The records:
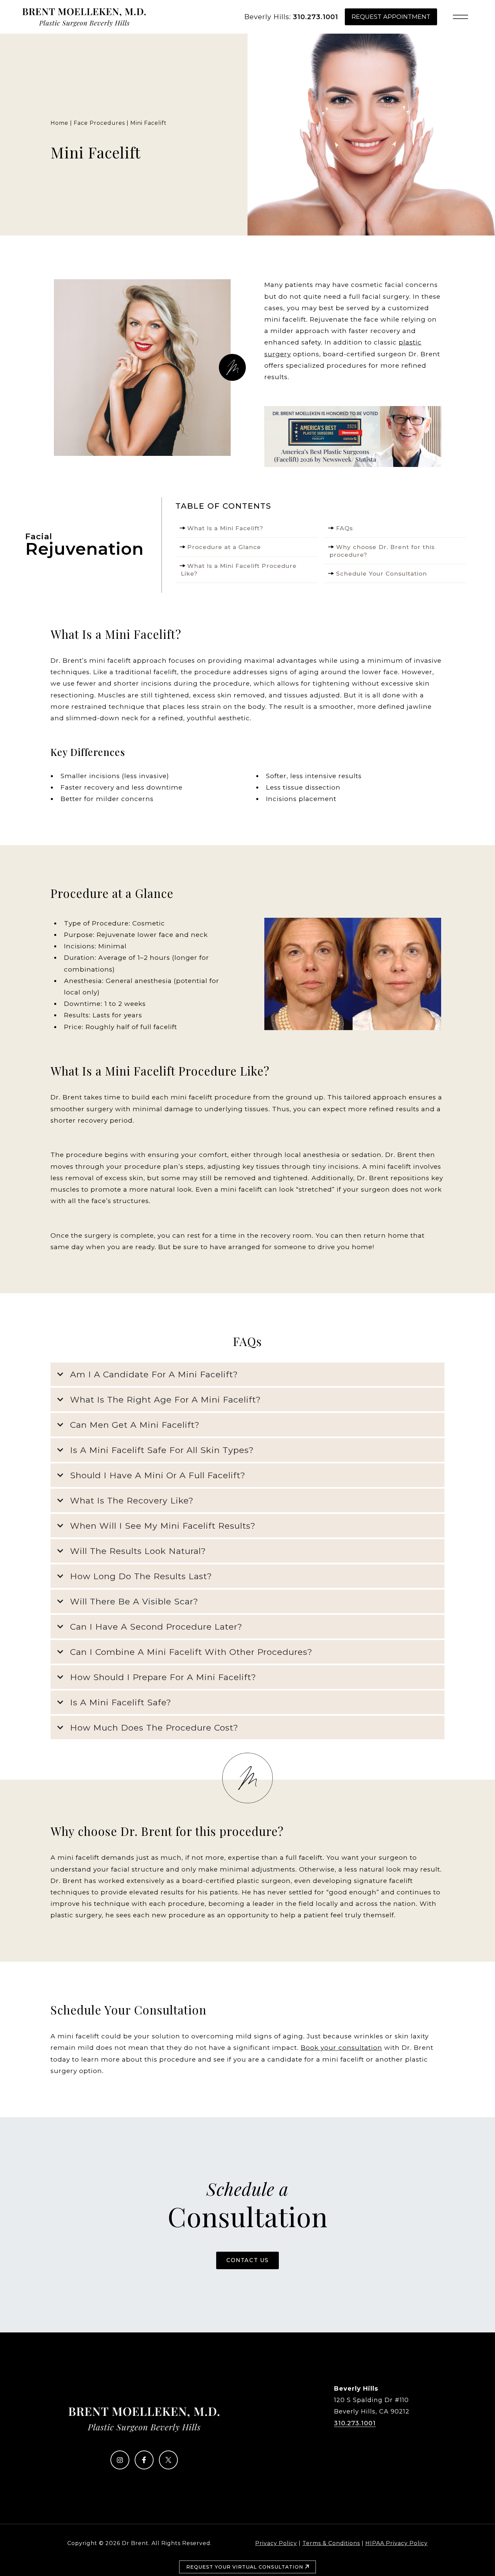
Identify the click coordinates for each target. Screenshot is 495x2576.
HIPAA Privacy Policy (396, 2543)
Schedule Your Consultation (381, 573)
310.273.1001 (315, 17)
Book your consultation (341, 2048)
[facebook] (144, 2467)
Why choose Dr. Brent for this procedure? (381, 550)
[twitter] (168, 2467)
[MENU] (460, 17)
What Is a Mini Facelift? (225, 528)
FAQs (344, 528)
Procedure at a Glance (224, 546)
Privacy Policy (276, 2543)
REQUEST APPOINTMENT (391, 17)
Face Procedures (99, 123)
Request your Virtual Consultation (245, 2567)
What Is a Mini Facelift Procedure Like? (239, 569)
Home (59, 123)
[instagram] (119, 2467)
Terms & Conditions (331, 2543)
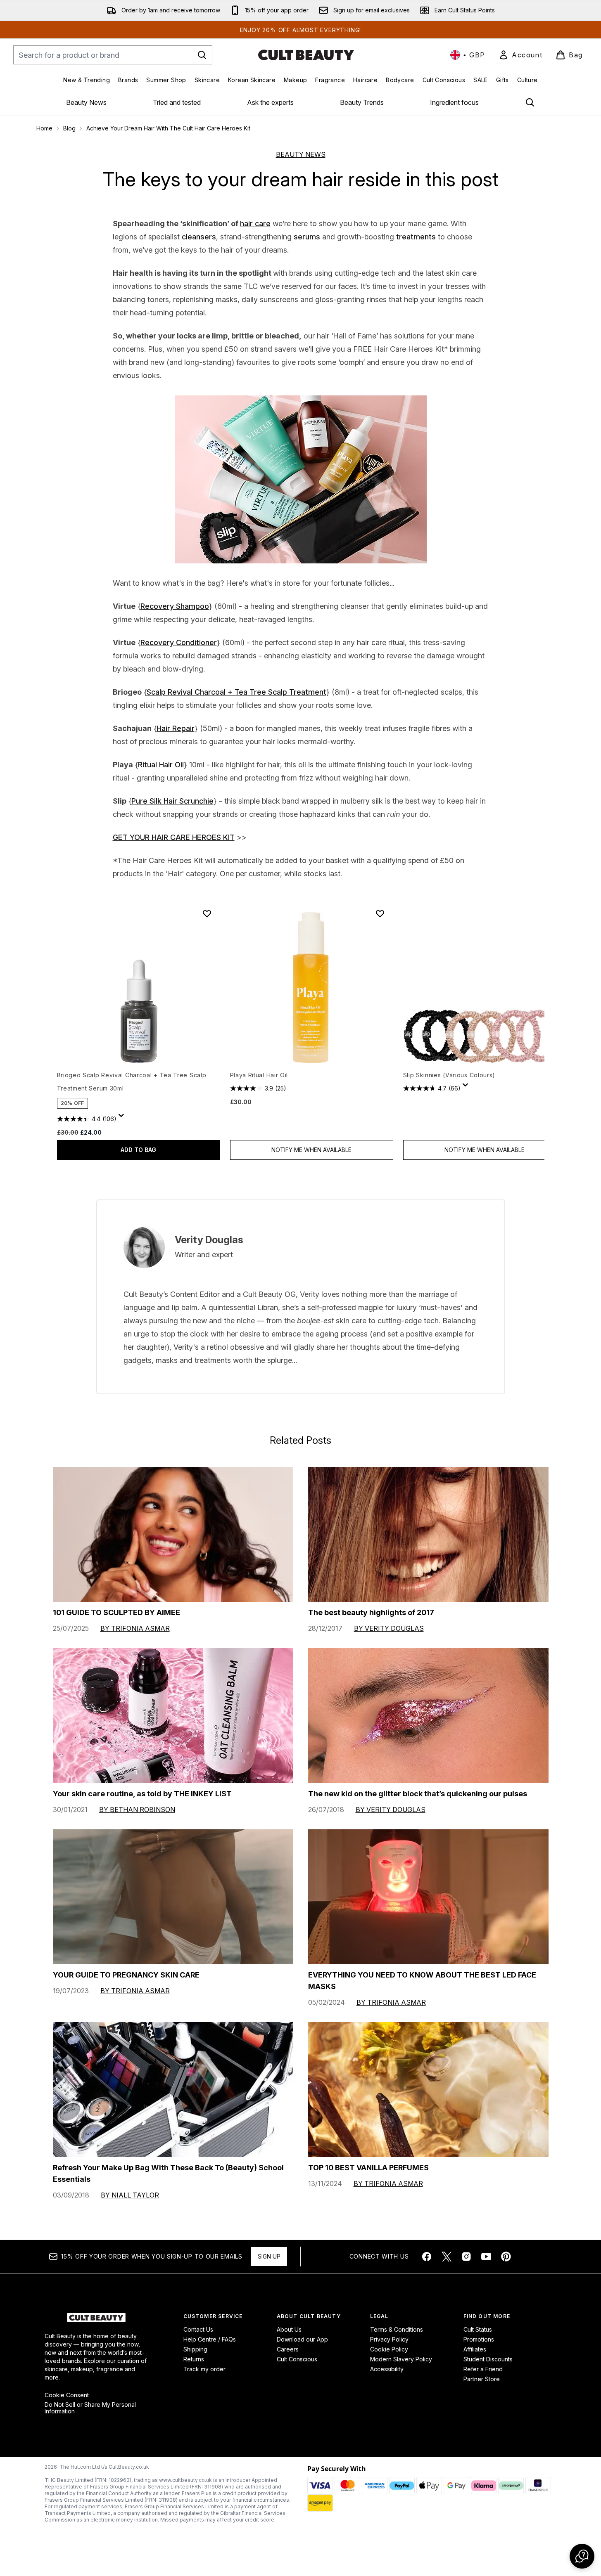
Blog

Exercise aim: From the listing above, copy every line that holds the string "What".

Solution for this task:
What Is a Mini Facelift? (225, 528)
What Is a Mini Facelift Procedure Like? (239, 569)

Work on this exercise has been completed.